A failed partnership 28 years ago between a pair of gigantic names in gaming has resulted in one of the rarest pieces of hardware in video game history selling at auction today for a staggering $US360,000 ($545,881)—and it doesn’t even include a single game.
The Nintendo Play Station, as it’s most commonly referred to as now, was originally known as the Super NES CD-ROM and was co-developed by Sony and Nintendo to bring CD-based games, which could include longer animations, better soundtracks, and improved sound effects, including longer voice samples, to the Super Nintendo through a format known as Super Disc.
It was to be both an add-on peripheral for the SNES and Super Famicom consoles, as well as a standalone Sony-branded machine called the Play Station that could play Nintendo cartridges or games via the Super Disc format.
But the relationship between Sony and Nintendo became strained after Nintendo revealed at the 1991 Consumer Electronics Show that it was also working with Philips, a Sony competitor, the day after Sony’s Nintendo Play Station was revealed. Although the two companies tried to patch things up with deals allowing Sony to manufacture SNES-friendly hardware, the relationship eventually ended—but not before two to three hundred prototypes had been built.
Sony went on to develop the PlayStation all on its own, leading it to become one of Nintendo’s most successful competitors in the video game industry, and the Nintendo Play Station become a forgotten footnote in gaming history. That is, until November 2015, when a working prototype of the Nintendo Play Station was discovered in an attic, along with a controller that looked like the Super Famicom’s gamepad, but with Sony branding.

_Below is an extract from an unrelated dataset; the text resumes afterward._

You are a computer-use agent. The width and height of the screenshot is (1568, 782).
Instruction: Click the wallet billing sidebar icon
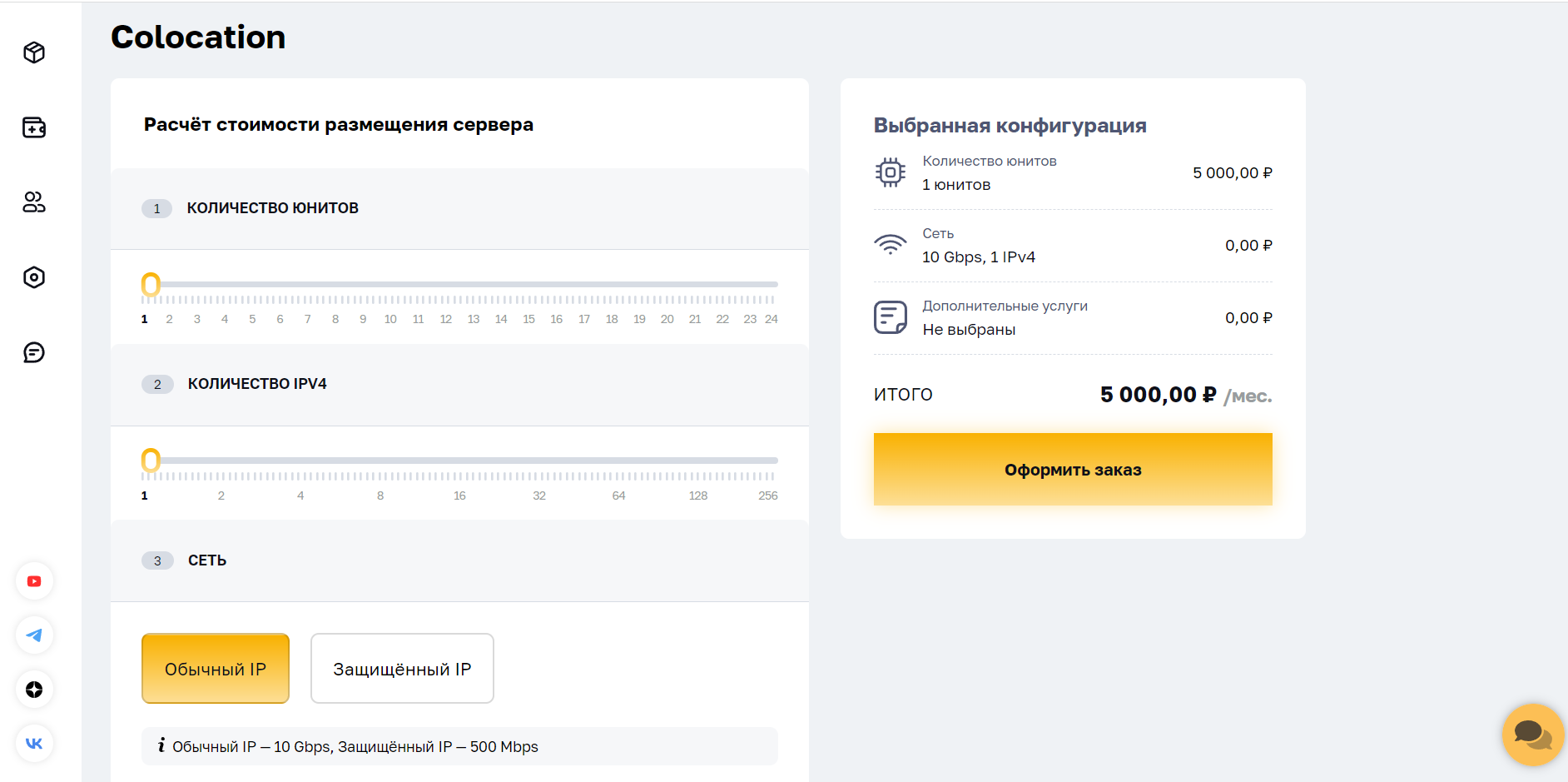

It was originally owned by the first president of Sony Computer Entertainment, Olaf Olafsson, who took it with him when he left Sony for Advanta Corporation, a company that eventually went bankrupt, which is how the Nintendo PlayStation prototype was discovered, as part of a Chapter 11 auction in 2009 won by Terry Diebold. It ended up sitting in his attic for six years.
The prototype is starting to show its age, with the familiar yellowing of the ABS plastic those older consoles were made from, but at some point since being discovered it made its way into the hands of Ben Heckendorn, who opened it up and repaired the Nintendo Play Station’s CD-ROM drive. There are no CD-based games for it, but it can play music CDs just fine, and happily runs SNES cartridges. Surprisingly, the console is still in good working order, which, when combined with its provenance and rarity, is why it sold for so much today.
Collectors are happy to shell out big money for the rarest pieces of video game memorabilia. Last year a mint-condition original copy of Super Mario Bros., one of the most iconic and popular titles in video game history, was sold by Heritage Auctions (the same auction house handling the Play Station prototype) for $US100,150 ($151,861). Not surprisingly, the Nintendo Play Station went for even more money today, but not as much as some were anticipating.
Just a few weeks ago, the auction’s top bid was $US350,000 ($530,717), but according to a representative from Heritage Auctions, the highest bid was determined to be “not bona fide” and was cancelled by the auction house.
And while $US360,000 ($545,881) is nothing to sneeze at, Diebold says he once turned down an offer of $US1.2 ($2) million for his rare console from an interested collector in Norway, believing the amount wouldn’t have left him much money after it was taxed and all his debts from touring the country with his treasured find were paid off. Something tells us that decision might be at the top of his mind today.